Makara tdk usah pamer derita di depan saya. Namun, walau begitu, saya yaitu guru Seni Budaya yg pertama kali menerima akta TOT, akta paling bergengsi, yg guru Seni PNS dan bukan di Jogja waktu itu belum ada yg punya. Saya juga pernah sejajar menang lomba menulis bersama guru Sekolah Menengan Atas De Britto. Pun saya masuk dalam Finalis lomba lukis di Galeri Nasional kala itu.
Ini pamer, pasti. Biar kalian yg berdemo, tdk cuma demo, tapi prestasi kalian apa?
Belum lagi prestasi non akademik, saya menemani anak2 mabok di sekolah, mengobati yg kerasukan pake otak, bukan pake jompa jampi tai kucing, dan membebaskan anak yg ditangkap satpol PP.
Puncaknya, saya melaporkan kasus penyelewengan dana ke Ombudsman, dan terbongkar tiga kasus kejahatan sekolah.
Lalu saya dikeluarkan oleh penguasa sekolah.
Pertanyaan saya, bapak dan ibu niscaya kualitasnya lebih baik dr saya sehingga pede banget melaksanakan demo. Sebab seumur hidup saya, tak pernah demo2 minta diangkat jadi PNS, walau sebareg prestasi sy punya.
Jangankan demo, ikut tes CPNS jadi guru saja, haram saya lakukan. Sebab bagi saya, jd guru honor itu yaitu dharma, miskin yaitu resikonya. Kalau jd guru PNS sertifikasi itu bukan dharma, itu cuma sekumpulan orang berseragam yg cari uang. Begitupun saat saya dipecat, saya tdk menggugat. Malah enak, masa bertapa saya sudah usai, saya boleh kembali ke'istana' lagi.
Begitu prinsip saya.
Kalau tak mau miskin ya berhentilah jd guru honor. Apa bapak dan ibu tdk aib mengemis2 pada negara untuk diangkat jadi PNS? Mungkin bapak ibu menganggap itu hak kalian, tapi bagi saya tidak. Sebab bila bicara hak, itu para kiai, para guru ngaji, yg mengajar banyak orang, lebih berhak diangkat negara. Tapi tdk mereka lakukan.

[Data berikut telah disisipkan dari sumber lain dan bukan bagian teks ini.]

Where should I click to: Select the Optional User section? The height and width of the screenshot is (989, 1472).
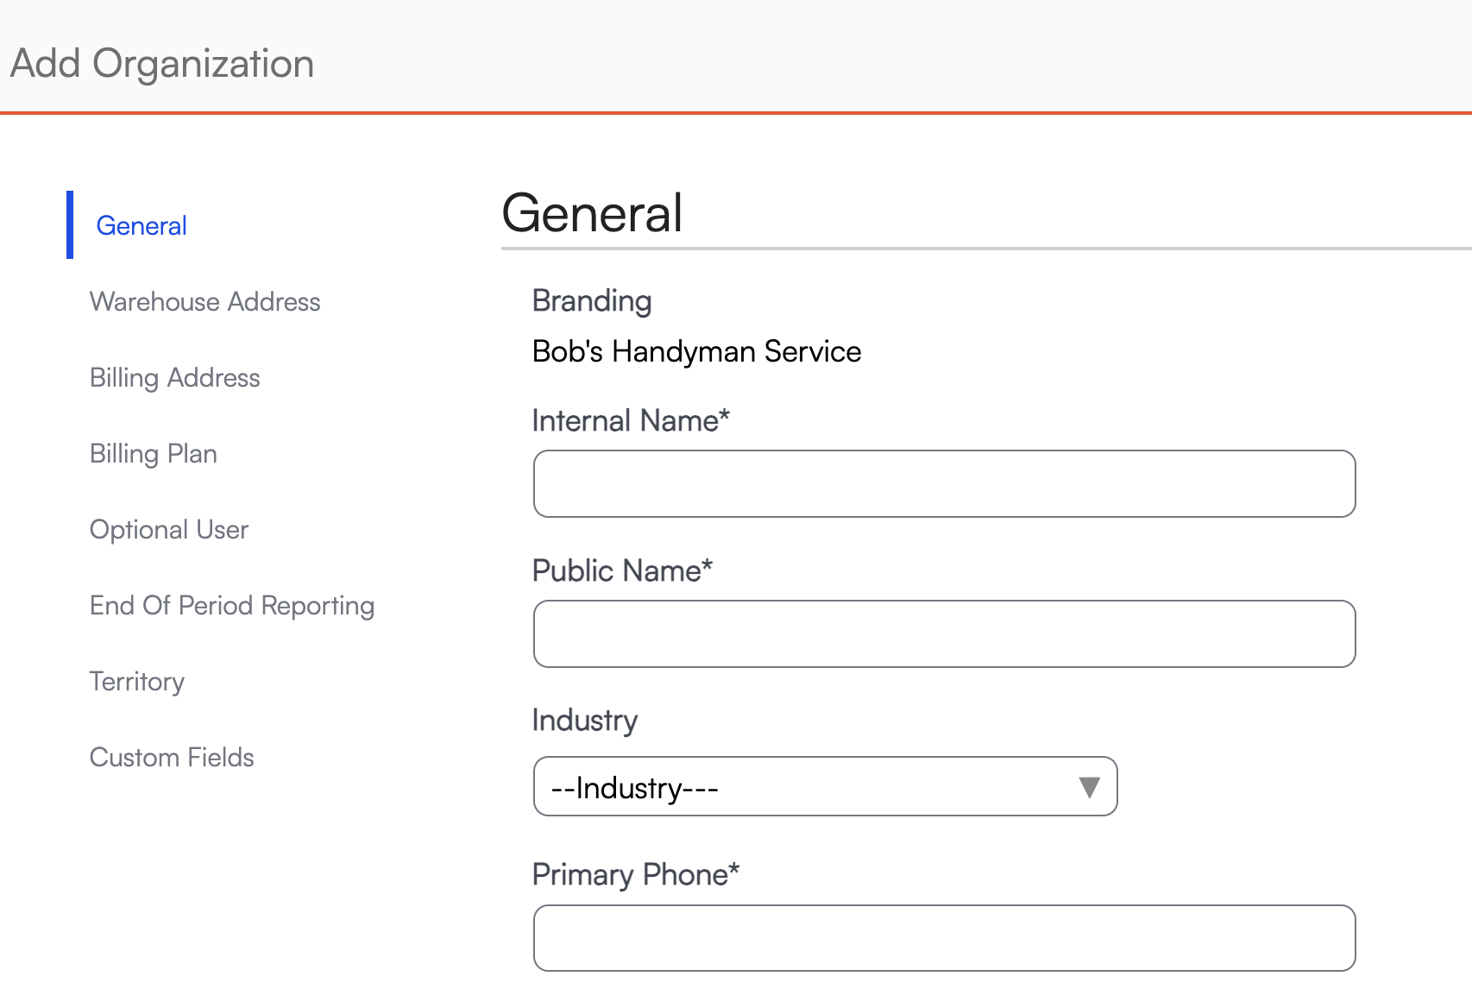[x=168, y=529]
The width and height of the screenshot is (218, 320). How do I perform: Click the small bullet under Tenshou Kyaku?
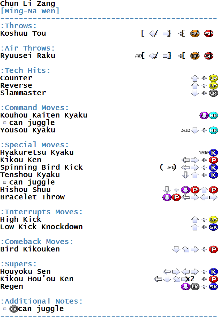click(5, 182)
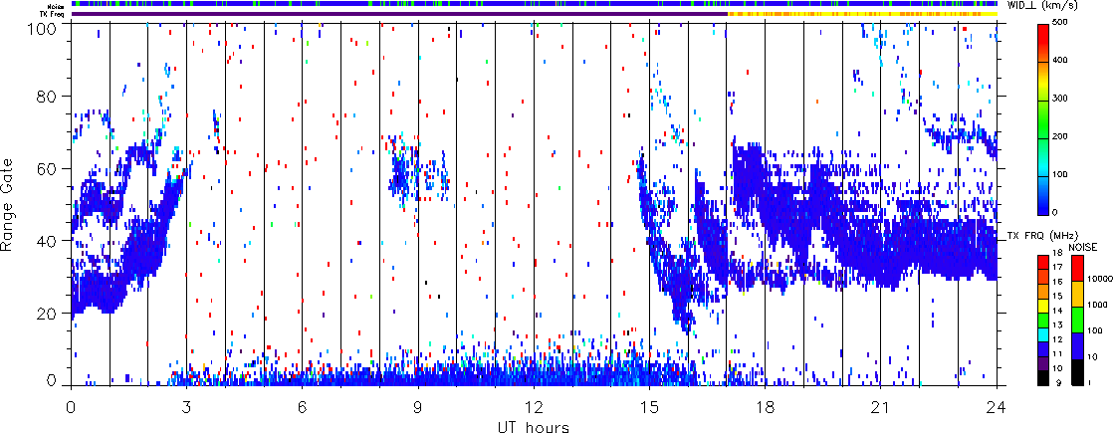Click the 'Noise' label beside the top strip
Image resolution: width=1113 pixels, height=433 pixels.
click(63, 4)
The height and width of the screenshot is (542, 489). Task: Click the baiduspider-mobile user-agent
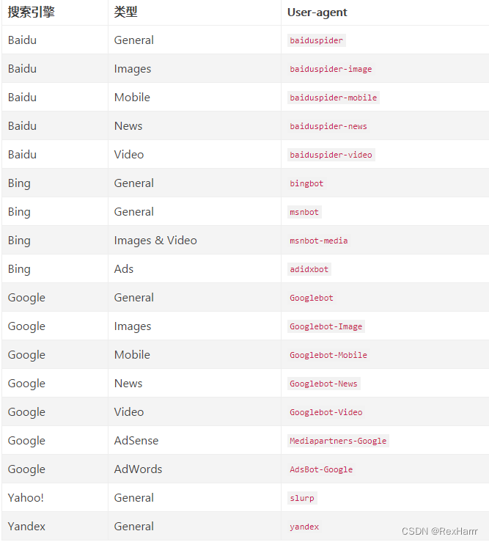333,98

Bapak dan ibu terang marah, tak mau disamakan dengan kiai. Sebab bapak dan ibu kuliah. Sudah banyak keluar uang.
Pertanyaan saya, kok sudah kuliah masih tdk cerdas juga? Kan bapak ibu menuntut kesejahteraan. Tinggal keluar saja, cari kesejahteraan di kawasan lain.
Kalau mau mengajar, ya mengajar saja. Bahkan saya pernah hanya digaji 85ribu, dan saya pun pernah memperlihatkan pada kepala sekolah saya, tdk usah honor saya. Saya cari uang di luar sekolahan, bukan di sini, di sekolah ini.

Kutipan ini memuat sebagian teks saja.